Elasticsearch related xml tags:
"<IndexUrl>": Full patch to Elasticsearch index.
"<ApiKey>": API key value in case if it is used for Elasticsearch authentication.
"<QueryPageSize>": Number of hits when searching (default 5000 hits).
"<NestedHitsSize>": Number of nested hits when searching (default 100 hits).
"<Debug>": When true, plugin dumps debug information in server log (input parameters, elastic query ...). Default value is false.
"<FTSDisabledPropertyName>": Tag contains attribute name and corresponding attribute type which will be excluded from full text search.
Attribute type is passed with required "type" xml attribute.
"<FTSEnabledPropertyName>": Tag contains attribute name and corresponding attribute type which will be included in full text search.
Attribute type is passed with required "type" xml attribute.
"<QueryAsConstantScoreFilter>": True for executing query with scoring disabled, false for query with enabled scoring, which is default.
"<RefreshOnIndex>": Value indicates what kind of refresh will be executed when document is indexed.
Elasticsearch supported values are: "true", "false", "wait_for". By default, value is not set and therefore
Elasticsearch works with its predefined configuration.
"<
MaxContentLength>": Number of bytes allowed for content indexing. Cumulative JSON size (content and metadata) must not exceed Elasticsearch value "
http.max_content_length" which is by default set to 100MB. Default value for "MaxContentLength" is set to 80MB. If content size exceeds "MaxContentLength" limit, then indexing content will be truncated to content length limit.
Next table demonstrates translation between supported IMiS ARChive and Elasticsearch plugin attribute types.
These types are used during configuration of "FTSDisabledPropertyName" and "FTSEnabledPropertyName":
IMiS ARChive attribute type
Elasticsearch plugin attribute type
STRING10
18
STRING20
19
STRING30
20
STRING40
21
STRING50
22
STRING100
23
STRING200
24
FILE
42
By default, full text search uses all searchable attributes of type "string" (STRING10 to STRING200) and
searchable attributes of type FILE. By defining "FTSDisabledPropertyName" tag, attribute is excluded from full text search.

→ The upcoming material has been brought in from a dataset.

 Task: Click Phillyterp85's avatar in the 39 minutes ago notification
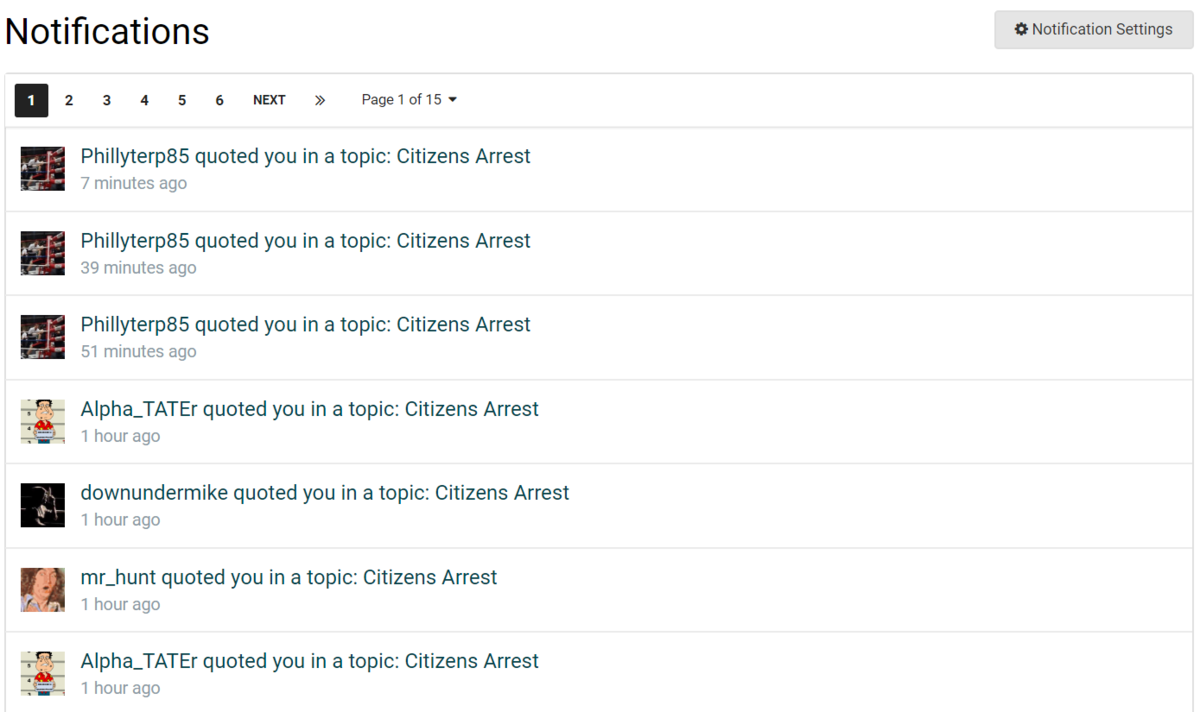tap(42, 252)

If tag is removed, then attribute is used again in full text search operation. This is preferred way for enabling or disabling
full text search attributes instead of using "FTSEnabledPropertyName" configuration tag.
Processing order of disabled and enabled full text search properties:
Disable properties.
Enabled properties.
Plugin uses Elasticsearch query DSL (query domain language) to perform different search operations:
For full text search, it uses simple query string.
Combination of match and range query for attribute searching.
Nested query for content searching.
There are a few limitations between searching with Elasticsearch engine or IMiS ARChive embedded database:
INT128 and UINT128 attribute types are not supported for indexing and searching with Elasticsearch.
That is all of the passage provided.